- What you should do -
The records that follow are to be transcribed exactly.

- Data excerpts -

============

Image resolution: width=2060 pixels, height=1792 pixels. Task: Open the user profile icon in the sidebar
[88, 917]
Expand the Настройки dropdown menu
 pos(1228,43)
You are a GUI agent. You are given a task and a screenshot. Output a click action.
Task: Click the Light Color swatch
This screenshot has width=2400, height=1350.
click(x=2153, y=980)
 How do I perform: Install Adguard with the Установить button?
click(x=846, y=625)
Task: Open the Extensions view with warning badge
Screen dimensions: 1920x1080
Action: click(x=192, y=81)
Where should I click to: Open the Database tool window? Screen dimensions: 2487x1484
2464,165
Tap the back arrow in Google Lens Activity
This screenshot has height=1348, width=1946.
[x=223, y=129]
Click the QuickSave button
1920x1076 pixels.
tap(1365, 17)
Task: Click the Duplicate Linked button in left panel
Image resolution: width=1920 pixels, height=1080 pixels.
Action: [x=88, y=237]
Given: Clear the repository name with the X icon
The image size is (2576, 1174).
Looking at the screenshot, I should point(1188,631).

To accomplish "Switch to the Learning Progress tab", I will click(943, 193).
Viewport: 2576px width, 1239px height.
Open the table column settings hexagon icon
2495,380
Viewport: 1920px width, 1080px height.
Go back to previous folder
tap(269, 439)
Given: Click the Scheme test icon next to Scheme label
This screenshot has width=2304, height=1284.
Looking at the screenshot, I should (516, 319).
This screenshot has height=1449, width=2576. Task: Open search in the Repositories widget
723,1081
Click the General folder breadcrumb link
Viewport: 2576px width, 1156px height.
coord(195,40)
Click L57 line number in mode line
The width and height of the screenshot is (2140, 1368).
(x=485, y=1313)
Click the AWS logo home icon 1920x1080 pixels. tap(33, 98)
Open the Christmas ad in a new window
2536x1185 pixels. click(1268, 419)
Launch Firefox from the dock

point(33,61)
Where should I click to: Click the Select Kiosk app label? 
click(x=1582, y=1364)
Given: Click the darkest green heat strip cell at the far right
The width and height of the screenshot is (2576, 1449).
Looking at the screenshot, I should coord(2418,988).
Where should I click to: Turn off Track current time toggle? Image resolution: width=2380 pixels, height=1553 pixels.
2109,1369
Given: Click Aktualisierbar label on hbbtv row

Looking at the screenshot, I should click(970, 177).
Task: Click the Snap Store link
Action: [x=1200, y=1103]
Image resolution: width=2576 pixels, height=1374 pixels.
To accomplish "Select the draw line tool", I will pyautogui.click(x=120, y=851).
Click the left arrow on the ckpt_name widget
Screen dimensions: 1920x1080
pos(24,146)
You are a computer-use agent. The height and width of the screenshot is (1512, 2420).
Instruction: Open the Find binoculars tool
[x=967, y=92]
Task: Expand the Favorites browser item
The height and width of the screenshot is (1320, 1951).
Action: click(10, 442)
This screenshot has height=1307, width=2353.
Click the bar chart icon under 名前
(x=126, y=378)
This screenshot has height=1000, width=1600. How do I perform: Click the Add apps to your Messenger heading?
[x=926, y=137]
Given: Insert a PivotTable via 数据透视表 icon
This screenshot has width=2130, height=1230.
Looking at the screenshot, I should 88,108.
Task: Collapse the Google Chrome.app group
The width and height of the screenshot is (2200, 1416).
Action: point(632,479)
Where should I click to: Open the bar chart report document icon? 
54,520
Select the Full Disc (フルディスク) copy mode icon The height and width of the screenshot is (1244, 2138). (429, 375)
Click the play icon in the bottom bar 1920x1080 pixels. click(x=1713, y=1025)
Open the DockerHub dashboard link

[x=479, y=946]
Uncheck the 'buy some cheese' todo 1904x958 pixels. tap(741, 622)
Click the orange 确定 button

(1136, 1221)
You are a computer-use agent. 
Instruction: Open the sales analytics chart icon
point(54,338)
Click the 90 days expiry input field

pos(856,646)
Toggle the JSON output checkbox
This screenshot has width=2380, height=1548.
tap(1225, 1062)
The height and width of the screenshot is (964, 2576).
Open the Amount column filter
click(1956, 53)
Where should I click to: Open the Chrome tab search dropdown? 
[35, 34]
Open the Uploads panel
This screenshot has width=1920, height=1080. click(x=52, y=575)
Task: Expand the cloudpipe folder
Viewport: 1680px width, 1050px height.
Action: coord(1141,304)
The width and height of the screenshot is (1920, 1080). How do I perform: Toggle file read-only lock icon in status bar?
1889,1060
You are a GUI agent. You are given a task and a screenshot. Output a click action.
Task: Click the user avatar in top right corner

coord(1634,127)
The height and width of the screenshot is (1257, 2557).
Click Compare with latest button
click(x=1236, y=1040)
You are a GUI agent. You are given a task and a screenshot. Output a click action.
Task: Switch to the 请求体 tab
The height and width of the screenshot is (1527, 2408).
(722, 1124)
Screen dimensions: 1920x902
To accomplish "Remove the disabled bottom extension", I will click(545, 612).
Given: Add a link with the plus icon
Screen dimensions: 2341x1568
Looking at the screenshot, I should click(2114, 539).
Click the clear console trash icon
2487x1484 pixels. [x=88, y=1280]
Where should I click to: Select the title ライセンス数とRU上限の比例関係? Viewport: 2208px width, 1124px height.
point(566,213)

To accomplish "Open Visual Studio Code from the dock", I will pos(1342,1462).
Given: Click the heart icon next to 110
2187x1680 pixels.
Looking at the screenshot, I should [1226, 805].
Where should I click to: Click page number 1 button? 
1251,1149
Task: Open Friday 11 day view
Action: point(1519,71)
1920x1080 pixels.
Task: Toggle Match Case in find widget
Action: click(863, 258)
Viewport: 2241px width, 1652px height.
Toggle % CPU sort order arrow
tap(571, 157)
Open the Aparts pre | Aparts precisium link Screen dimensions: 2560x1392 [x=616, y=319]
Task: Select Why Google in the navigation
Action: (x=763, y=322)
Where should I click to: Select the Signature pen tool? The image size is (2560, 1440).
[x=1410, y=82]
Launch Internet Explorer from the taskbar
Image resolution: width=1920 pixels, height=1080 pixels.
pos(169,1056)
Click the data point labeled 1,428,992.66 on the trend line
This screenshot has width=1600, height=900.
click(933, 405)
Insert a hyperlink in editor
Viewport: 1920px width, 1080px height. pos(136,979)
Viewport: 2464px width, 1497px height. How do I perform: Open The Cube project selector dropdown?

============

- Your solution -
Image resolution: width=2060 pixels, height=1792 pixels. Task: Open the user profile icon in the sidebar
[88, 917]
Expand the Настройки dropdown menu
 pos(1228,43)
You are a GUI agent. You are given a task and a screenshot. Output a click action.
Task: Click the Light Color swatch
This screenshot has width=2400, height=1350.
click(x=2153, y=980)
 How do I perform: Install Adguard with the Установить button?
click(x=846, y=625)
Task: Open the Extensions view with warning badge
Screen dimensions: 1920x1080
Action: click(x=192, y=81)
Where should I click to: Open the Database tool window? Screen dimensions: 2487x1484
2464,165
Tap the back arrow in Google Lens Activity
This screenshot has height=1348, width=1946.
[x=223, y=129]
Click the QuickSave button
1920x1076 pixels.
tap(1365, 17)
Task: Click the Duplicate Linked button in left panel
Image resolution: width=1920 pixels, height=1080 pixels.
Action: [x=88, y=237]
Given: Clear the repository name with the X icon
The image size is (2576, 1174).
Looking at the screenshot, I should point(1188,631).

To accomplish "Switch to the Learning Progress tab", I will click(943, 193).
Viewport: 2576px width, 1239px height.
Open the table column settings hexagon icon
2495,380
Viewport: 1920px width, 1080px height.
Go back to previous folder
tap(269, 439)
Given: Click the Scheme test icon next to Scheme label
This screenshot has width=2304, height=1284.
Looking at the screenshot, I should (516, 319).
This screenshot has height=1449, width=2576. Task: Open search in the Repositories widget
723,1081
Click the General folder breadcrumb link
Viewport: 2576px width, 1156px height.
coord(195,40)
Click L57 line number in mode line
The width and height of the screenshot is (2140, 1368).
(x=485, y=1313)
Click the AWS logo home icon 1920x1080 pixels. tap(33, 98)
Open the Christmas ad in a new window
2536x1185 pixels. click(1268, 419)
Launch Firefox from the dock

point(33,61)
Where should I click to: Click the Select Kiosk app label? 
click(x=1582, y=1364)
Given: Click the darkest green heat strip cell at the far right
The width and height of the screenshot is (2576, 1449).
Looking at the screenshot, I should coord(2418,988).
Where should I click to: Turn off Track current time toggle? Image resolution: width=2380 pixels, height=1553 pixels.
2109,1369
Given: Click Aktualisierbar label on hbbtv row

Looking at the screenshot, I should click(970, 177).
Task: Click the Snap Store link
Action: [x=1200, y=1103]
Image resolution: width=2576 pixels, height=1374 pixels.
To accomplish "Select the draw line tool", I will pyautogui.click(x=120, y=851).
Click the left arrow on the ckpt_name widget
Screen dimensions: 1920x1080
pos(24,146)
You are a computer-use agent. The height and width of the screenshot is (1512, 2420).
Instruction: Open the Find binoculars tool
[x=967, y=92]
Task: Expand the Favorites browser item
The height and width of the screenshot is (1320, 1951).
Action: click(10, 442)
This screenshot has height=1307, width=2353.
Click the bar chart icon under 名前
(x=126, y=378)
This screenshot has height=1000, width=1600. How do I perform: Click the Add apps to your Messenger heading?
[x=926, y=137]
Given: Insert a PivotTable via 数据透视表 icon
This screenshot has width=2130, height=1230.
Looking at the screenshot, I should 88,108.
Task: Collapse the Google Chrome.app group
The width and height of the screenshot is (2200, 1416).
Action: point(632,479)
Where should I click to: Open the bar chart report document icon? 
54,520
Select the Full Disc (フルディスク) copy mode icon The height and width of the screenshot is (1244, 2138). (429, 375)
Click the play icon in the bottom bar 1920x1080 pixels. click(x=1713, y=1025)
Open the DockerHub dashboard link

[x=479, y=946]
Uncheck the 'buy some cheese' todo 1904x958 pixels. tap(741, 622)
Click the orange 确定 button

(1136, 1221)
You are a computer-use agent. 
Instruction: Open the sales analytics chart icon
point(54,338)
Click the 90 days expiry input field

pos(856,646)
Toggle the JSON output checkbox
This screenshot has width=2380, height=1548.
tap(1225, 1062)
The height and width of the screenshot is (964, 2576).
Open the Amount column filter
click(1956, 53)
Where should I click to: Open the Chrome tab search dropdown? 
[35, 34]
Open the Uploads panel
This screenshot has width=1920, height=1080. click(x=52, y=575)
Task: Expand the cloudpipe folder
Viewport: 1680px width, 1050px height.
Action: coord(1141,304)
The width and height of the screenshot is (1920, 1080). How do I perform: Toggle file read-only lock icon in status bar?
1889,1060
You are a GUI agent. You are given a task and a screenshot. Output a click action.
Task: Click the user avatar in top right corner

coord(1634,127)
The height and width of the screenshot is (1257, 2557).
Click Compare with latest button
click(x=1236, y=1040)
You are a GUI agent. You are given a task and a screenshot. Output a click action.
Task: Switch to the 请求体 tab
The height and width of the screenshot is (1527, 2408).
(722, 1124)
Screen dimensions: 1920x902
To accomplish "Remove the disabled bottom extension", I will click(545, 612).
Given: Add a link with the plus icon
Screen dimensions: 2341x1568
Looking at the screenshot, I should click(2114, 539).
Click the clear console trash icon
2487x1484 pixels. [x=88, y=1280]
Where should I click to: Select the title ライセンス数とRU上限の比例関係? Viewport: 2208px width, 1124px height.
point(566,213)

To accomplish "Open Visual Studio Code from the dock", I will pos(1342,1462).
Given: Click the heart icon next to 110
2187x1680 pixels.
Looking at the screenshot, I should [1226, 805].
Where should I click to: Click page number 1 button? 
1251,1149
Task: Open Friday 11 day view
Action: point(1519,71)
1920x1080 pixels.
Task: Toggle Match Case in find widget
Action: click(863, 258)
Viewport: 2241px width, 1652px height.
Toggle % CPU sort order arrow
tap(571, 157)
Open the Aparts pre | Aparts precisium link Screen dimensions: 2560x1392 [x=616, y=319]
Task: Select Why Google in the navigation
Action: (x=763, y=322)
Where should I click to: Select the Signature pen tool? The image size is (2560, 1440).
[x=1410, y=82]
Launch Internet Explorer from the taskbar
Image resolution: width=1920 pixels, height=1080 pixels.
pos(169,1056)
Click the data point labeled 1,428,992.66 on the trend line
This screenshot has width=1600, height=900.
click(933, 405)
Insert a hyperlink in editor
Viewport: 1920px width, 1080px height. pos(136,979)
Viewport: 2464px width, 1497px height. How do I perform: Open The Cube project selector dropdown?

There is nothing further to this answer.